Javier Bardem and Jennifer Lawrence in mother! (Niko Tavernise/Paramount Pictures)

It is surprising, and reassuring, that a film like mother! got made and will be released widely. It’s not every day that a major studio, Paramount, releases a two-hour allegorical tale featuring the world’s biggest movie star.

The feverish film, which had its North American premiere at the Toronto International Film Festival, is like a big-budget, theater-of-the-absurd head trip, though the early word said it was an homage to Roman Polanski’s 1968 psychological thriller Rosemary’s Baby. There are some tenuous connections, but it’s actually closer to the pessimistic outlook of Jean-Paul Sartre’s play No Exit.

True, in both movies someone has apparently sold his soul to a darker power, but the similarities are otherwise elusive, as Polanski and mother! director Darren Aronofsky have different temperaments. Polanski goes for elegant composition; Aronofsky prefers the nervously shaking, invasive hand-held camera. Perhaps no other director has recently bestowed as many close-ups onto his lead actress as he does here.

Aronofsky has less interest in a tale of psychological horror and more in creating a hellish, Hieronymus Bosch-like canvas with his out-there take on contemporary culture, in which traditions or decorum have gone by the wayside, and in its place is an invasive groupthink mentality. Here privacy is not respected, but demolished. From its askew angle, mother! piercingly takes down the pervasive pop culture in a more indirect, but still effective, manner compared to the recent social media satire Ingrid Goes West. Or at least, that’s one interpretation.

With her ash blonde hair braided into one knot, Lawrence looks like she could be the fresh-faced niece of the subjects of Grant Wood’s American Gothic. Her character, referred to in the credits as “mother,” lives with “Him,” a poet (a cryptic and one-note Javier Bardem), in an isolated Victorian fixer-upper in the middle of nowhere, surrounded by fields and with no road in sight. She has refurbished the entire structure; it could be a showcase for Pottery Barn. (She “wanted to make it a paradise.”) Attending to his every need, she’s fulfills the supportive, pre-second wave role in her and Him’s relationship, much like Mia Farrow in 1968.

Satre’s observation that “Hell is other people” comes to fruition when Bardem’s writer brings a stranger into the home, “man (Ed Harris),” who claims to be an orthopedic surgeon, and lets him stay the night without asking mother.
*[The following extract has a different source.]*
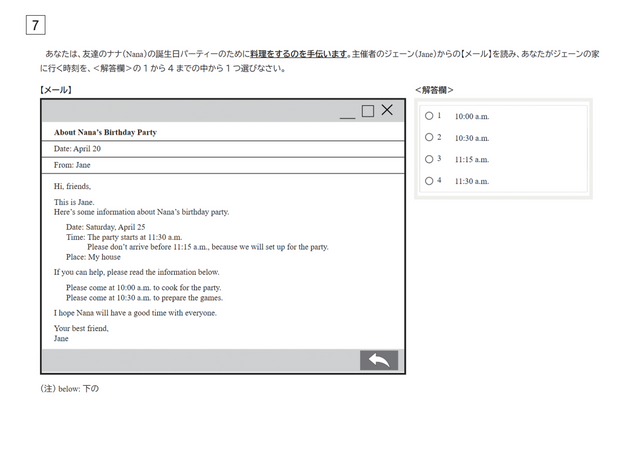640x453 pixels.
Task: Click the boxed question number 7
Action: 35,25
The infiltration begins. Arriving the next morning is the guest’s wife, “woman” (Michele Pfeiffer, who almost steals the film from Lawrence).
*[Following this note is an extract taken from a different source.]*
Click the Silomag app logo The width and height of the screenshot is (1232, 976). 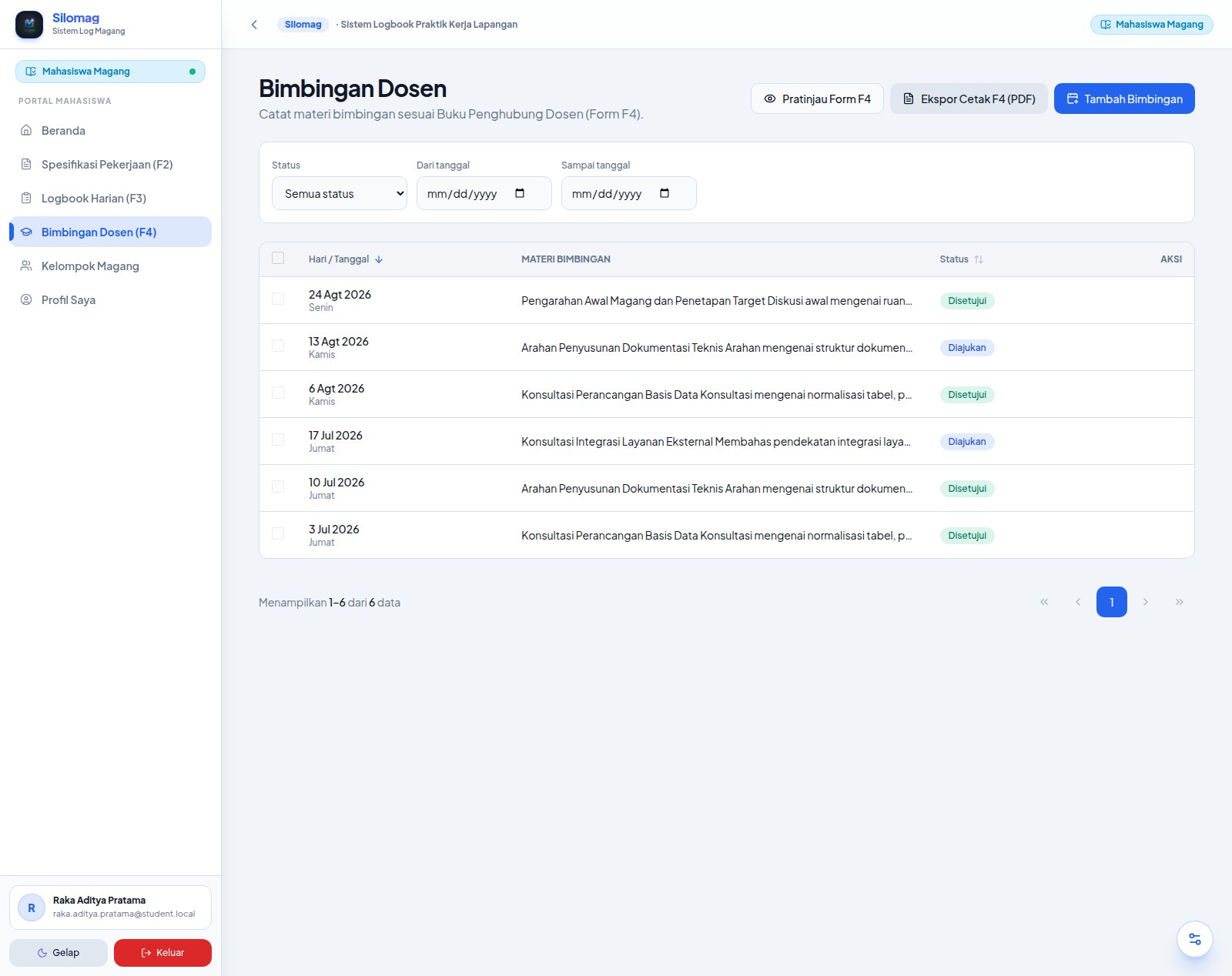[29, 25]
With drink in hand, the woman takes over the home in no time, bedding her husband in the living room, and prying into mother’s sex life. After much snooping, she realizes that mother really does love Him and offers this benediction: “God help you.” (Both Pfeiffer and Frances McDormand, also appearing in the festival in Three Billboards Outside Ebbing, Missouri, give great evil eye.)

More guests arrive, bringing on an onslaught of violence, destruction, and lots of blood. So much begins to happen that mother doesn’t have time to tell Him that a beating heart was clogging the toilet. The film’s two halves mirror each other, with Aronofsky ramping up the excesses in the second part, leading to a celebration-turned-rave-turned-war zone-apocalypse.

The film works best leading viewers down one rabbit hole and then into another purposely perplexing space, which becomes more off-putting than purposeful. The repetition on actions (these guests’ bad manners escalate) becomes less of a case of sensorial overload, as in Requiem for a Dream, and more of a question of whether Aronofsky can top one outrageous behavior after another. He doesn’t, mostly because he has lessened the ending’s intended blow by revealing it at the film’s beginning. He wraps up the mayhem in a bloodied bow, and so it ends on a whimper.

This is more a film to admire for its audacity in throwing everything into the proverbial kitchen sink, which in this case, literally gets destroyed, as does much of the house, as Him opens the front door to hordes of his admirers/sycophants.

Given the cryptic nature of the plot and the thinly-written role, Lawrence gives a full and detailed performance as someone who is essentially an outside, albeit bewildered, observer. Without her, the film wouldn’t be at all convincing. She gives it her all. Bardem, on the hand, seems stymied by his role, which is more of a concept than a character. As a result, she runs circles around him.

The film is an ideal selection for a festival, especially for viewers who gravitate toward seeing something with few preconceived ideas, and where flawed but ambitious films are a given and can be dissected for their merits without commercial consideration. That said, it’s hard to imagine this film not suffering a significant drop-off at theaters after its opening weekend, even with Lawrence’s star power. Its fascinations only go so far.